(Data shown)
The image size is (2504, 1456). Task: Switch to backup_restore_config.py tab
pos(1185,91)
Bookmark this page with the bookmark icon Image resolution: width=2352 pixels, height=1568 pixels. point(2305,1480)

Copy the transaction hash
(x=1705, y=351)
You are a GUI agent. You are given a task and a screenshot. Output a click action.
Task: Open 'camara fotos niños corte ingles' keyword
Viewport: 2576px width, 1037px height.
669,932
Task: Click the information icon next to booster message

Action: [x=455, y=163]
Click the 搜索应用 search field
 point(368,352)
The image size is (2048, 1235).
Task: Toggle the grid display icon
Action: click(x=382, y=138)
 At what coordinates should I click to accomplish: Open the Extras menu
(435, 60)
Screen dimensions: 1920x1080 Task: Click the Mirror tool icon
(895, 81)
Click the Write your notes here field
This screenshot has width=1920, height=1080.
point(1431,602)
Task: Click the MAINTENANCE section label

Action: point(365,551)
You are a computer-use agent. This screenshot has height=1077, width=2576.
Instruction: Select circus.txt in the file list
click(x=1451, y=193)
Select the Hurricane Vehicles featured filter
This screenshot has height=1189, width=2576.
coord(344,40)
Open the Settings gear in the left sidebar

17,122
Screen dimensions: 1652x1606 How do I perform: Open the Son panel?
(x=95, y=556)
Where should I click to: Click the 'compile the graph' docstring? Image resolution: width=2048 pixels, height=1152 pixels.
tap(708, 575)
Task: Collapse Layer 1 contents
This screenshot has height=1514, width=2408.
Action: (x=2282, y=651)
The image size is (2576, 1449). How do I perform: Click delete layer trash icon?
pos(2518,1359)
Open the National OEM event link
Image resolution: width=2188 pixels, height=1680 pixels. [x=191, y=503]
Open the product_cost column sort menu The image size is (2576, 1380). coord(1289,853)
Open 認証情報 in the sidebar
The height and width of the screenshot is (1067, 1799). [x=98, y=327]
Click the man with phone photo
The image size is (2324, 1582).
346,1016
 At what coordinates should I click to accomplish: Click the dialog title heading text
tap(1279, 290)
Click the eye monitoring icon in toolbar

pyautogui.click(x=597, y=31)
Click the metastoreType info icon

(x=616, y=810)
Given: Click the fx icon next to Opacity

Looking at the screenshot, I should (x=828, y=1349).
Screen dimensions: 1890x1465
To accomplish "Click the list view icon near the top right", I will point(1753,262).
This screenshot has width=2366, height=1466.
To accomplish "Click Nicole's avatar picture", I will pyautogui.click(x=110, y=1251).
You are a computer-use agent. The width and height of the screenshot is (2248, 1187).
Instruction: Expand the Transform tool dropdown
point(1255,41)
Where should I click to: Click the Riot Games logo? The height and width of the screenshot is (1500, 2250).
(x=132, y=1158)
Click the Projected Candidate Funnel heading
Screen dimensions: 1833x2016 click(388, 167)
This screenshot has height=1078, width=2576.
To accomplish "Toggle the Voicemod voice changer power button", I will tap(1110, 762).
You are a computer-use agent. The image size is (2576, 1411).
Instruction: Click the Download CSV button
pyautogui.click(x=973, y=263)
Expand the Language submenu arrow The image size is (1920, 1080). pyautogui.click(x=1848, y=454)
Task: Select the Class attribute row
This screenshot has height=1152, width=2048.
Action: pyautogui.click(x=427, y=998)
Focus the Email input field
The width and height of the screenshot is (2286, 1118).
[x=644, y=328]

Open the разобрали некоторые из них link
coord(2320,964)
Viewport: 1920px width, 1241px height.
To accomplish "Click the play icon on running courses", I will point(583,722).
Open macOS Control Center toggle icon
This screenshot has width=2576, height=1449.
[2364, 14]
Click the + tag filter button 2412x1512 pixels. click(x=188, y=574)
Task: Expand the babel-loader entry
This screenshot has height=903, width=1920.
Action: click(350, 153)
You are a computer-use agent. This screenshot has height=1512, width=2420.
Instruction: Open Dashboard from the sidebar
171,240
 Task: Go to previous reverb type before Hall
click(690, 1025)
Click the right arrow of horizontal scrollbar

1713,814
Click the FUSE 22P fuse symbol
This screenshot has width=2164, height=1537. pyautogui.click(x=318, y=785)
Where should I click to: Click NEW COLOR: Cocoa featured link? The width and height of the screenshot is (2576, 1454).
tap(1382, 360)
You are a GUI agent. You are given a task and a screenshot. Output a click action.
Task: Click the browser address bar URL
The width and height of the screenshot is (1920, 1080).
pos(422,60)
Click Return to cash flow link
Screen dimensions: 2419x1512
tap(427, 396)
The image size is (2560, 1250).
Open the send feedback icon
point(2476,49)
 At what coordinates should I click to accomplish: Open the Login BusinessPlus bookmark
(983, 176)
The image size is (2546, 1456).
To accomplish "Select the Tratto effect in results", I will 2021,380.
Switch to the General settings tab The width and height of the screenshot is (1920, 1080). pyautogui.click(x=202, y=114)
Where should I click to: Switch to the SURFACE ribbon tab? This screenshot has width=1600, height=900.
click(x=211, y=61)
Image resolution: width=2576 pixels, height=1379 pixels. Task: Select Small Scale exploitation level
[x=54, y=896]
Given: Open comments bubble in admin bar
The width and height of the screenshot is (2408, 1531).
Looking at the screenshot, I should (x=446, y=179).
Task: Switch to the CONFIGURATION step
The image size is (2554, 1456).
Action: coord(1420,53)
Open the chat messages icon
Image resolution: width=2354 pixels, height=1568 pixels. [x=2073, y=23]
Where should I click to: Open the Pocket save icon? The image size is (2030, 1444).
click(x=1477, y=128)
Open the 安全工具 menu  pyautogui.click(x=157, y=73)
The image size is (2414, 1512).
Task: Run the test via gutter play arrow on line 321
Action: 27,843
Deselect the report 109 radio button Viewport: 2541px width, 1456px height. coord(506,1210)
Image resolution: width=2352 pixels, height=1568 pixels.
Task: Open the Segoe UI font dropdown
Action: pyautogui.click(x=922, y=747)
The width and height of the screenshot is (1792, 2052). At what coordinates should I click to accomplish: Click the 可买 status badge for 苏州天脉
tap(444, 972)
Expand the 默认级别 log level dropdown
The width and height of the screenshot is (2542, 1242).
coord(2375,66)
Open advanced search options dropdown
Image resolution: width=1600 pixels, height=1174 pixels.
(End Data shown)
For this exercise, please output exactly the lines above starting at the line with "Open the send feedback icon" and ending at the line with "Given: Open comments bubble in admin bar", ends included.

Open the send feedback icon
point(2476,49)
 At what coordinates should I click to accomplish: Open the Login BusinessPlus bookmark
(983, 176)
The image size is (2546, 1456).
To accomplish "Select the Tratto effect in results", I will 2021,380.
Switch to the General settings tab The width and height of the screenshot is (1920, 1080). pyautogui.click(x=202, y=114)
Where should I click to: Switch to the SURFACE ribbon tab? This screenshot has width=1600, height=900.
click(x=211, y=61)
Image resolution: width=2576 pixels, height=1379 pixels. Task: Select Small Scale exploitation level
[x=54, y=896]
Given: Open comments bubble in admin bar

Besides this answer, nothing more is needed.